Kids transition from "learning to read" to "reading to learn" around 4th grade, requiring strong comprehension skills. However, educators disagree on the best methods to develop this ability.
Historically, comprehension instruction involved concrete exercises like identifying main ideas. Yet students can recognize main ideas without truly understanding the material. A newer approach teaches background knowledge and vocabulary before reading new texts—for instance, studying spiders before reading Charlotte's Web. The Knowledge Matters Campaign calls background knowledge "the quarterback of literacy."
However, Texas A&M's Kausalai Wijekumar urges caution. While "people with good background knowledge seem to read faster and understand quicker," she argues that ELA instruction shouldn't focus primarily on teaching material from other subjects. Students must eventually read independently to learn new information.
Wijekumar uses a systematic questioning approach, asking "Is there a problem?" and "Is there a solution?" to guide comprehension.
True comprehension involves more than processing facts. "Comprehension isn't only about understanding words and sentences. It's about how your child actively engages with the story." Kids remember more when personally invested in material through active discussions and personal reflection.
Early Elementary: Train Your Child's Brain
Before independent reading, children build comprehension foundations through repeated readings, picture analysis, and conversations. These thought patterns prove crucial for understanding complex texts later.

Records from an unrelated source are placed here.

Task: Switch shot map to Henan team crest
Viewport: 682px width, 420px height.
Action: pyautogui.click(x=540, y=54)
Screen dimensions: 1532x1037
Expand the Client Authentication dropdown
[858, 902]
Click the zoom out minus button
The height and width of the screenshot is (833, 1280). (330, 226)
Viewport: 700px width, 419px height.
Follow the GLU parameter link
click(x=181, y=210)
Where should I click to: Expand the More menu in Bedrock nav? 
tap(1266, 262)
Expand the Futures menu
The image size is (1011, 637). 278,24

Scholastic suggests priming attention by examining book covers and making predictions. Post-reading, ask how stories could have ended differently, forcing children to remember actual events while exercising creativity.
Late Elementary: "What Would You Do?"
Educational researcher Delores Durkin's 1970s study found teachers spent only 1% of instructional time on comprehension. Recent research by Phil Capin shows this improved to 23%, yet late elementary reading scores remain stagnant or declining.
Much supposed comprehension time focuses on "low-level" factual recall questions like "Which city did the main character visit?" rather than engaging questions such as "What would you have done?" Vibrant class discussions spark excitement and improve retention.
Middle and High School: Science (of Reading) Class
Teacher Auddie Mastroleo emphasizes that the Science of Reading extends beyond phonics. Understanding how adolescent brains process text enables teachers to help students achieve "comprehension–the ability to read deeply and joyfully."
Using Scarborough's Reading Rope, Mastroleo weaves together background knowledge, vocabulary, text structures, verbal reasoning, and discussion. "I like a classroom buzzing with student talk," she explains, enabling students to move beyond surface comprehension toward critical thinking.